Asghar Farhadi è li regista del dubbio. Questo cineasta iraniano, tra i più grossi campioni mondiali del cinema d’autore, ha costruito un’intera carriera sulle verità nascoste e supposte, sui segreti familiari e i non detti che vengono fuori improvvisamente e rimescolano tutte le carte in tavola. L’incertezza, in tutti i suoi film proprio come nell’ultimo Everybody Knows (Todos lo saben), non è solo un presupposto narrativo e metodologico indispensabile, ma una condizione essenziale.
Verrebbe da dire anche, forzando un po’ la mano e guardando al film con Penélope Cruz e Javier Bardem, che è innanzitutto e soprattutto una questione morale, perché i suoi personaggi non sono mai giudicati né tantomeno inchiodati alle loro colpe. Le loro fragilità sono sempre le nostre, problematizzate e processate di pari passo allo sguardo dello spettatore. Con una naturalezza e una fluidità che sono un inno all’intelligenza della buona scrittura, all’immortalità di ogni solida drammaturgia.
È dunque interessante notare, con buona pace di quanti si sono già dilettati a derubricarlo a telenovela ispanica di bassa fattura, che nonostante la gita fuori porta in Spagna e le esigenze produttive della committenza il cuore del suo cinema sia rimasto immutato. Per lucidità e per struttura, a dispetto di un piglio da mélo familiare e di una suddivisione in tre atti – il matrimonio, il rapimento, le sue conseguenze– più schematica del solito, che gli sottraggono la solidità di ferro degli altri film del regista.
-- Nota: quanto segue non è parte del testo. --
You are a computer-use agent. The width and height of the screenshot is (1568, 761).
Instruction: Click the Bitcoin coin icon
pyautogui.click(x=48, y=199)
Esponendolo però, allo stesso tempo, a nuovi spiragli di umanità, a un’affettività non solo più scomposta ma anche più tagliente. Non è un caso, dopotutto, che Everybody Knows, prodotto anche da Andrea Occhipinti per Lucky Red, si apra con gli ingranaggi dell’orologio di una Chiesa visti dall’interno. Perché Farhadi, in fin dei conti, lavora da sempre sul tempo trascorso e sul passato sotterraneo, disseppellendolo con devozione e abnegazione ma anche con vocazione funzionalista (nella quale, come in sociologia, i blocchi della società non possono essere separati), tra rancori e segreti, tra ferite e separazioni.
Nei suoi film c’è quasi sempre un evento che scompagina tutto, riscrive la Storia da zero, impedisce e ci impedisce di essere gli stessi, di guardarci allo specchio con gli stessi occhi. È così anche qui, come dimostrano le rare ma preziose volte in cui il regista decide di alzare la temperatura emotiva dei suoi contatti umani, inchiodandoci alle sfumature psicologiche come fossero esplosioni da cui è impossibile distogliere lo sguardo.